Far from a Pot Noodle approach to compositional technique – just add boiling water and stir – Feldman wasn’t happy unless he pushed himself towards devising a new recipe for every project. Many of his pronouncements feel designed to deny, or deflect attention from, the complexity of his relationship to his material. To twist one of Feldman’s statements against himself – he understood that understanding his art too clearly was a potential creative compromise. There was value in hiding the mystery from others, and to an extent, from himself.

Piano, Violin, Viola, Cello was his last piece. The motifs are arguably sparser, and certainly there are less of them than Feldman typically used; but the relationship between text and sound remains characteristically inscrutable. The published score has 34 pages paginated with orderly consistency: three systems, each with nine bars. But this visual uniformity bears no correlation to what we hear. Displaced, changing time signatures and double-bar repeats torpedo the rationality of the grid. Into that equation factor in those imponderables of structure and sound I mentioned in relation to Patterns in a Chromatic Field, and a fundamental truth about Feldman’s music emerges – however faithfully one analyses his scores, however forcefully Feldman persuades us that his music could be a sonic adjunct to the New York School painters he admired, experiencing his sounds is always quite different. The link between perceptible systems and the sound of the music itself breaks. Then all you’ve got are your ears.

Which leads to a final consideration: why Feldman on a label primarily concerned with the documentation of British free improvisation? There are, of course, personal reasons.

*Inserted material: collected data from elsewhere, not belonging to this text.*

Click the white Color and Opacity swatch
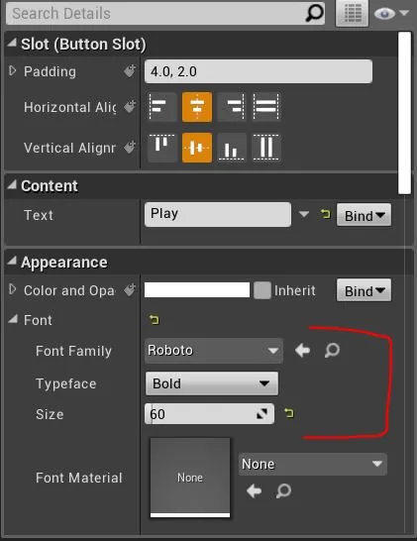Viewport: 417px width, 541px height. click(197, 289)
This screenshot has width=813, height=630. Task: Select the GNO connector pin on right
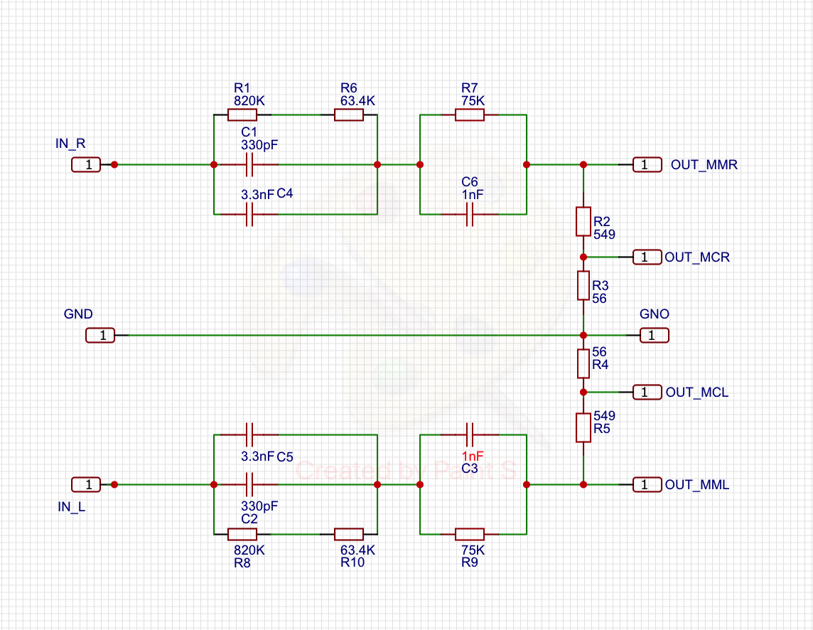tap(655, 336)
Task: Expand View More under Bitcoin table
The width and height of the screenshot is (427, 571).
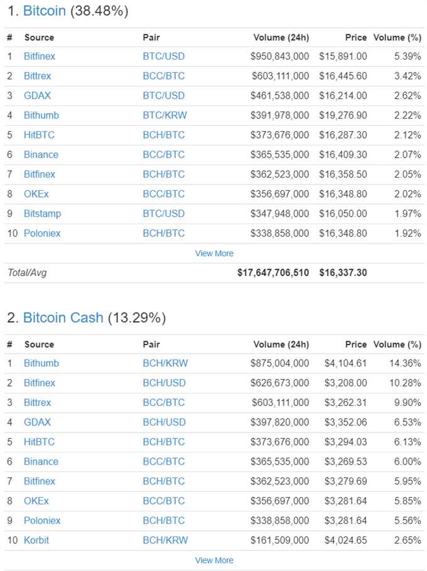Action: 214,253
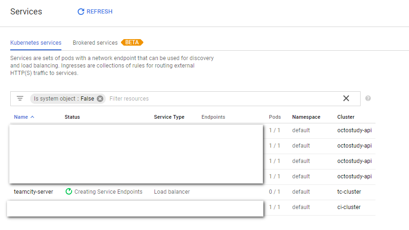This screenshot has height=230, width=409.
Task: Switch to the Brokered services tab
Action: [95, 43]
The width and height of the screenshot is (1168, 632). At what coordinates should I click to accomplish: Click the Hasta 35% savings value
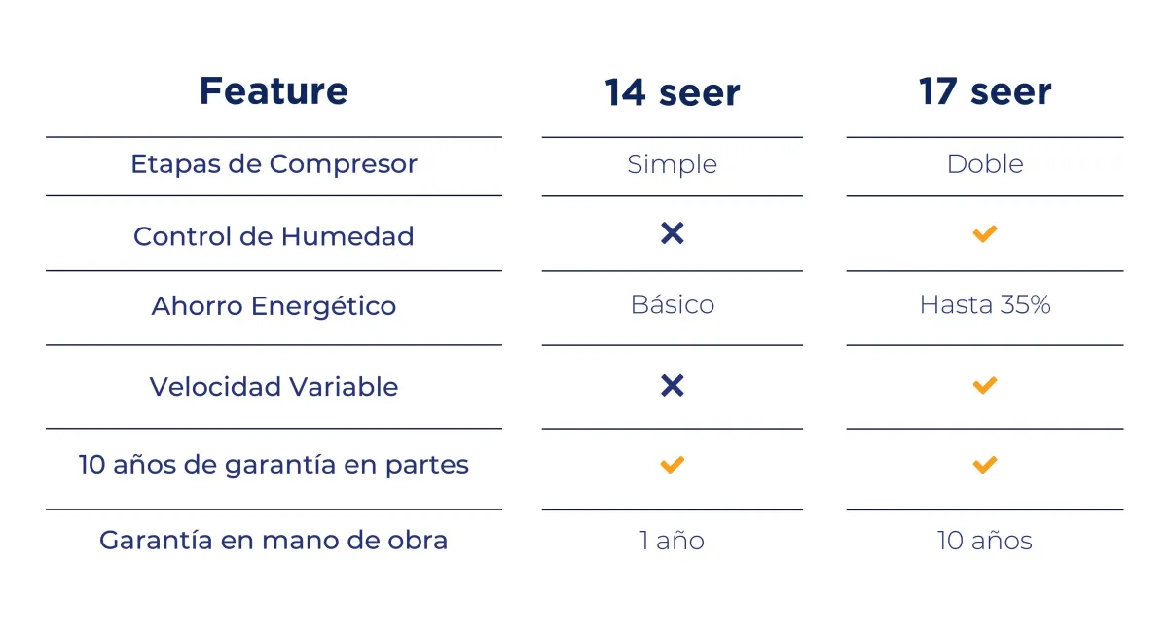coord(985,305)
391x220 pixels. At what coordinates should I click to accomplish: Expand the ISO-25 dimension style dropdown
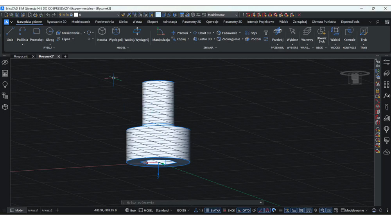tap(183, 211)
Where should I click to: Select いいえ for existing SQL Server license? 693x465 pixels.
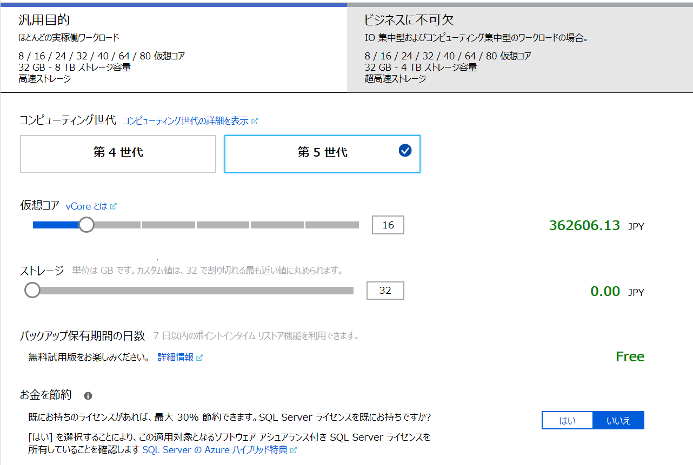tap(618, 421)
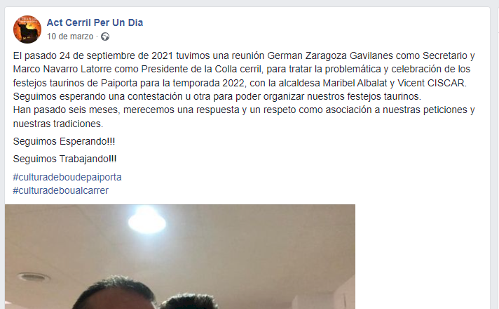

Label founder Eddie Prévost and John Tilbury have an association that goes back to the mid-1960s. In 1981 Tilbury joined AMM, the improvisation collective of which, in 1965, Prévost was a founder member. But there are robust musical reasons too. Feldman’s concerns about sound and structure – ears fantastically adrift, while keeping alert to the surroundings and open to the possibility of change – is second nature to improvisers. Feldman has more in common spiritually with AMM than he does with, say, Elliott Carter or perhaps even John Cage; and AMM with Feldman than it does with other approaches to improvised music.

As Morton Feldman famously said: “You need a little drama. Not much. But you need a little drama. Just a little bit.’